A woman who legally changed her name a year ago has been slammed by her family for not telling them sooner.
She said her name used to be “Emma-Leigh Izobel Lastname”, but she often went by “Em” instead.
She explained: “Mom likes unique names, and yes my siblings have similarly weird names.
The woman eventually made the decision to change it by deed poll to something a little simpler for “professional purposes”.
But a year after doing so she told her family – and they weren’t impressed.
She said: “I’m now Emily Isabelle Lastname. I changed it for professional purposes since I felt my old name wasn’t suited for a more serious setting. Also I was tired of people spelling it wrong.
“I’ve spent the last however long changing all my other legal/personal stuff to the new, correct name. I finally told my mother since it might be important someday.
“I figured she’d not like me changing it but she was actually very emotional. My sister also thinks I shouldn’t have changed it without telling anyone first and that it was mean to do that to our mom.
“My mother is acting a bit over the top in my opinion and I don’t see how this is a huge deal, since the name is the same just spelled differently.”
The woman took to Reddit to ask users whether she’s being unreasonable by changing her name.
One person said: “You have to live with the name, not your mom. Plus, the changes are mostly spelling rather than sound, so it’s not like it’s changed anything drastic about what she calls you.”
Another added: “I get that naming your kid is a big deal, but some parents really seem to forget that they can only dictate what the kid gets called for so long. Once the kid develops their own opinions and personality?

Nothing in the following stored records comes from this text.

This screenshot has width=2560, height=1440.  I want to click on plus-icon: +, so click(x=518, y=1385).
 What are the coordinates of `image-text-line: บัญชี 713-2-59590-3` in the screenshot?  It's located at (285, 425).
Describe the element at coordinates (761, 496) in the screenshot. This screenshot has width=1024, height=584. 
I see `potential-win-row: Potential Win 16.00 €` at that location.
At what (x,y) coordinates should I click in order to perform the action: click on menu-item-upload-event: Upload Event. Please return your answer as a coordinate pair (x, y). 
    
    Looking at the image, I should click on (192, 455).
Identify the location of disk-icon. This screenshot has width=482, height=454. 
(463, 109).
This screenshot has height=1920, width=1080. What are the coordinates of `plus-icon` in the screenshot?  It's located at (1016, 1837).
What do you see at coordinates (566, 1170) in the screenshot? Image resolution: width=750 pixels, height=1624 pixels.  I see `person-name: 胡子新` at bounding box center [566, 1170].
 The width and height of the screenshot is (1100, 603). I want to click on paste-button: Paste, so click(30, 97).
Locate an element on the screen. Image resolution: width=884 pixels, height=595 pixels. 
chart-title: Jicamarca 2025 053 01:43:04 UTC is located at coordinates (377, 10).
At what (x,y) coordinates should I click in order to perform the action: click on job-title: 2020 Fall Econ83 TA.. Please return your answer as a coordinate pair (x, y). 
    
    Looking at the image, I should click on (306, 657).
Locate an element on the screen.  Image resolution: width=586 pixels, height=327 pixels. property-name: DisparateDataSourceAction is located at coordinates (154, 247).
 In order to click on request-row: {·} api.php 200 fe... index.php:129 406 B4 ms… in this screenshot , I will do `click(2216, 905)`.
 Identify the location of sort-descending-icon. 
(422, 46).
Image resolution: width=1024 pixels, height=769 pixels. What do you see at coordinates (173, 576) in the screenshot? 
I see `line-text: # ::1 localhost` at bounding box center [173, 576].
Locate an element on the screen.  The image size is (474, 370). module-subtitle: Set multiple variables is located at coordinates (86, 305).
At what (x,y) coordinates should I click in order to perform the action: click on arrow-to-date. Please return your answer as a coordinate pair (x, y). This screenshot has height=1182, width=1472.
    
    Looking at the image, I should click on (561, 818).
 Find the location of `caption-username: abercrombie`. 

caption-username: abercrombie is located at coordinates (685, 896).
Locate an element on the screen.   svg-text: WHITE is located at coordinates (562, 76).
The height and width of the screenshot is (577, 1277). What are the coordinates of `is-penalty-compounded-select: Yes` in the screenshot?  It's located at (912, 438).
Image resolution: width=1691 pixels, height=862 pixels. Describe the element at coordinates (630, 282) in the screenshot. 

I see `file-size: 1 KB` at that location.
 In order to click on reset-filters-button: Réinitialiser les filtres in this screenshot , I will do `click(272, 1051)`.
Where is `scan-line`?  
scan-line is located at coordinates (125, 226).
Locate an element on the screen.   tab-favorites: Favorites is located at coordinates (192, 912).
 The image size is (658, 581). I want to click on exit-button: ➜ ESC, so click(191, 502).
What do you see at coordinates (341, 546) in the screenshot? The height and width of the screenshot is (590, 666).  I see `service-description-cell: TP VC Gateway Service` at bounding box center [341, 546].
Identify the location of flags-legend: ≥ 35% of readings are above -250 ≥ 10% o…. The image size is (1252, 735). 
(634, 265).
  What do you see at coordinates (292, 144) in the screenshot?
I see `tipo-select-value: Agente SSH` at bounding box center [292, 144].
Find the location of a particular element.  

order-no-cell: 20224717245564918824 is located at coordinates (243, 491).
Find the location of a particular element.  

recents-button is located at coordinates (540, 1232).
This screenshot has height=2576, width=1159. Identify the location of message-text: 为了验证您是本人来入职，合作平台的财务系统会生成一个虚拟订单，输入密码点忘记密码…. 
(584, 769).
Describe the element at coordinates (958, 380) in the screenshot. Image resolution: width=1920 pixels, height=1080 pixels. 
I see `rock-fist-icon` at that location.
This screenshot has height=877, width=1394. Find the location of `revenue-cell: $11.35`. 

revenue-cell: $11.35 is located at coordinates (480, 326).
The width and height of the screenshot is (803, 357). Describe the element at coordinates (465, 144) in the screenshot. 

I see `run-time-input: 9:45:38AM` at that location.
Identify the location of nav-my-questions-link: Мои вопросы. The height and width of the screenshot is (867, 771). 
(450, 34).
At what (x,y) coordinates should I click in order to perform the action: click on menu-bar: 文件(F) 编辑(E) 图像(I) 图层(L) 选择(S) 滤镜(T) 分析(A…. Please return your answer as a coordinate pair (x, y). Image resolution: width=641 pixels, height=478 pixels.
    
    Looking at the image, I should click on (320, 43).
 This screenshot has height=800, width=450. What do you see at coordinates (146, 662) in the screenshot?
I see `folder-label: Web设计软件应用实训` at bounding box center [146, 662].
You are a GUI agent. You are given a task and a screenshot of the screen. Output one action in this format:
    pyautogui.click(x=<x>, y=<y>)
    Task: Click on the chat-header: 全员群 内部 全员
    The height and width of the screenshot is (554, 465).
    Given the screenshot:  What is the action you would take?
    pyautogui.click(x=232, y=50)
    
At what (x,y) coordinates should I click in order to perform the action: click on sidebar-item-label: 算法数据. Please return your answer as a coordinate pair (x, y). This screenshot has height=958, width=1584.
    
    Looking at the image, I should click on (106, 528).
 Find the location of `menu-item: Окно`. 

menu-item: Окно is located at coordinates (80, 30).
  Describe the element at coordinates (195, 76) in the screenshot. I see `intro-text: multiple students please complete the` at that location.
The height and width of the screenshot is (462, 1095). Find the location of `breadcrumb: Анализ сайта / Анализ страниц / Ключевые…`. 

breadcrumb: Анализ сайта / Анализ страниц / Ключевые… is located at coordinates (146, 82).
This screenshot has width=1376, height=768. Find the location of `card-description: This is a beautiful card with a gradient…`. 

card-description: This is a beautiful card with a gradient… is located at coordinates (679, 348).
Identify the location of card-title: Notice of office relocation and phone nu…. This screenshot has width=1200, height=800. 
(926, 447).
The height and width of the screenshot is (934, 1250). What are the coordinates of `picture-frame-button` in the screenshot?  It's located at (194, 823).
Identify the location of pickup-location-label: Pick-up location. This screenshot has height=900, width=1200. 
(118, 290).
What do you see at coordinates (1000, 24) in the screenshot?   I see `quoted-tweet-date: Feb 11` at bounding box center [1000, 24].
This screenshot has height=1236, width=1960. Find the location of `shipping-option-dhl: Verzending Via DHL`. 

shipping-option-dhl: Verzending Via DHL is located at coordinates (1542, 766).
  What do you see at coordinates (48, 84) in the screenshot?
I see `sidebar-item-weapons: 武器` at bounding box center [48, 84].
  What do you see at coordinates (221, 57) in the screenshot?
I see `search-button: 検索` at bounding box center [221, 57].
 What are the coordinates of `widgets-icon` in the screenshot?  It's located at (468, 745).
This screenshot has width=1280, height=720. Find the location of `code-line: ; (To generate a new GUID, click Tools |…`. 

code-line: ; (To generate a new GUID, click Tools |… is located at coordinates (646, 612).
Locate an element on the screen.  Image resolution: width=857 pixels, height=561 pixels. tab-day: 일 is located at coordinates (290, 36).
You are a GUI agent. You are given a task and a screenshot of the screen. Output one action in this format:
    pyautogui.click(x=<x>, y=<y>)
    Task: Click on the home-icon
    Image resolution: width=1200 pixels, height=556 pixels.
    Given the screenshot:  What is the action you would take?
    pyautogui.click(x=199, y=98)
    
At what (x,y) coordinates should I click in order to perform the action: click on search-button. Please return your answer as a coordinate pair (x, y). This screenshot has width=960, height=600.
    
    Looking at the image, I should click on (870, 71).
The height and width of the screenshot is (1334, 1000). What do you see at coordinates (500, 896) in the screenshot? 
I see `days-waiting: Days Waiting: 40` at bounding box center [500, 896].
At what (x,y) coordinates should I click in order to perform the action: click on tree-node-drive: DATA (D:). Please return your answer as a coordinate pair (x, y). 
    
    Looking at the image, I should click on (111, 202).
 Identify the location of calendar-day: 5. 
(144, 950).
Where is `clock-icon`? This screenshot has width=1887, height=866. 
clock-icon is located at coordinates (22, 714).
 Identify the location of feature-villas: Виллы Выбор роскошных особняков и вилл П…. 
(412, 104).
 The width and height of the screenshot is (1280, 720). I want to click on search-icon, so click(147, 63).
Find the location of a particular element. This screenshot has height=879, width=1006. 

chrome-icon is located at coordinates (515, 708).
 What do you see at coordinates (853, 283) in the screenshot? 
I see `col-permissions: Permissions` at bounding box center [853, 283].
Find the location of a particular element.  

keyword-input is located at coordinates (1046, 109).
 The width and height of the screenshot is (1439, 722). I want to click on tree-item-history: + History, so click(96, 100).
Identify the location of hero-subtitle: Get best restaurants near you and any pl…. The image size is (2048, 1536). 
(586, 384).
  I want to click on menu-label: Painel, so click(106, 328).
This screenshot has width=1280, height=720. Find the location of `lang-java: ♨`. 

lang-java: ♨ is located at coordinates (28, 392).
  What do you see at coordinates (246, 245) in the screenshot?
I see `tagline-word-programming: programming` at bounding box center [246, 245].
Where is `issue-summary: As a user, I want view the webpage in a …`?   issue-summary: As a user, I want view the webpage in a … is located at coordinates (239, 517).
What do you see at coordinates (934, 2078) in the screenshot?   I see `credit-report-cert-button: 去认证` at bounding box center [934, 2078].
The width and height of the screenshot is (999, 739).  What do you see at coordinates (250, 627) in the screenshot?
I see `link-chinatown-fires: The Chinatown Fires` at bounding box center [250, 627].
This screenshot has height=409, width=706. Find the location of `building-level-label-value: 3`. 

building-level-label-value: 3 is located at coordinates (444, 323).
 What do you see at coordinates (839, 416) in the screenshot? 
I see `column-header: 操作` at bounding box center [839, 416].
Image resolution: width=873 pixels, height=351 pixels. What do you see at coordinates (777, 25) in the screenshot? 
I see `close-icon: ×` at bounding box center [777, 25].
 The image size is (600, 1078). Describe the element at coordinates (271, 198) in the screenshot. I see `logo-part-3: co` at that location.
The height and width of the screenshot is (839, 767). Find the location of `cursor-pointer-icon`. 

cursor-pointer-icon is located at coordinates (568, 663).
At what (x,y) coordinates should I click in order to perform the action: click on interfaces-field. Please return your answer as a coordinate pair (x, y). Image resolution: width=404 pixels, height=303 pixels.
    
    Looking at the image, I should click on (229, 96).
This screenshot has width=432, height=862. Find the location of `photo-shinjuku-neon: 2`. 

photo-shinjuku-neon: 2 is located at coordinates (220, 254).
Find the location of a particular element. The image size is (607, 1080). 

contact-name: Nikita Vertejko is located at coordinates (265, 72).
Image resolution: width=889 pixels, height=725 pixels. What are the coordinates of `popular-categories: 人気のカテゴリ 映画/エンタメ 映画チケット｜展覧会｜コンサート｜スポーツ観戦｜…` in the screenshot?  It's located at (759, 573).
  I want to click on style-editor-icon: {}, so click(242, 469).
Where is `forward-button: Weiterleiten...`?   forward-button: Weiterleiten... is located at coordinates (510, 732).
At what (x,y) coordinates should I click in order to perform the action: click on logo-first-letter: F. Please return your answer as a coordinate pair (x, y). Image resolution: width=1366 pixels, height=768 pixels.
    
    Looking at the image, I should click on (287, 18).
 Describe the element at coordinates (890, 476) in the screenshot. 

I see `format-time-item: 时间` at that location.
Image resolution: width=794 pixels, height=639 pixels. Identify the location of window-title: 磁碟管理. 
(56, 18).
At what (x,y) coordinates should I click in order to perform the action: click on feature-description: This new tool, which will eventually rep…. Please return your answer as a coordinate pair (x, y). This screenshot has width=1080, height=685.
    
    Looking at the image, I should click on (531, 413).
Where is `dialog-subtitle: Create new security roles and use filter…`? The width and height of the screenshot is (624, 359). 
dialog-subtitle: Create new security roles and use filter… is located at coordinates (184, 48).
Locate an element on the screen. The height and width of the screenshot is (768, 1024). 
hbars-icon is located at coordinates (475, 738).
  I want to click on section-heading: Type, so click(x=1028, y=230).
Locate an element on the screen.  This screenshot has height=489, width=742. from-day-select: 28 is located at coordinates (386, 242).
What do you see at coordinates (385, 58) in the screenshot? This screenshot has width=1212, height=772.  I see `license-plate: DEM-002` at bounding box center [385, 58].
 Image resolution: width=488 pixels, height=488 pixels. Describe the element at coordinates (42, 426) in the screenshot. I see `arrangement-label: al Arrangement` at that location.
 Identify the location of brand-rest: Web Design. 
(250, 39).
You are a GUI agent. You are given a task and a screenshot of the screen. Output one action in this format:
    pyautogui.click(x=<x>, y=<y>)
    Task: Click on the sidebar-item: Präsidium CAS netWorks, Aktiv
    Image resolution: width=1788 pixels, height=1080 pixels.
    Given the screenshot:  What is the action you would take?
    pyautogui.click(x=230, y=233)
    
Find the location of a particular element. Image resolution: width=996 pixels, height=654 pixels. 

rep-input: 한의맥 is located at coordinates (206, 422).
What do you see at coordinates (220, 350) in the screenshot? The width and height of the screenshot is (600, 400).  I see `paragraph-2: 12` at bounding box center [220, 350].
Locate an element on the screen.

“That goes out the window completely. I think the name your mom gave you was lovely, but I can also see where it might be frustrating.”
A third also commented: “Your mom seems to be very selfish with this bit. She doesn’t seem to realise the burden of having a weirdly spelled common name/long name.”
Whereas one person said: “Changing the name isn’t the problem, it’s doing it without having a heart to heart with her mother first that’s the problem.
“From her mother’s perspective, not only did her daughter throw away a name that she put a lot of thought into and loved, she didn’t even have the kindness to let her know and explain why she felt she needed to do it. Of course she’s hurt.”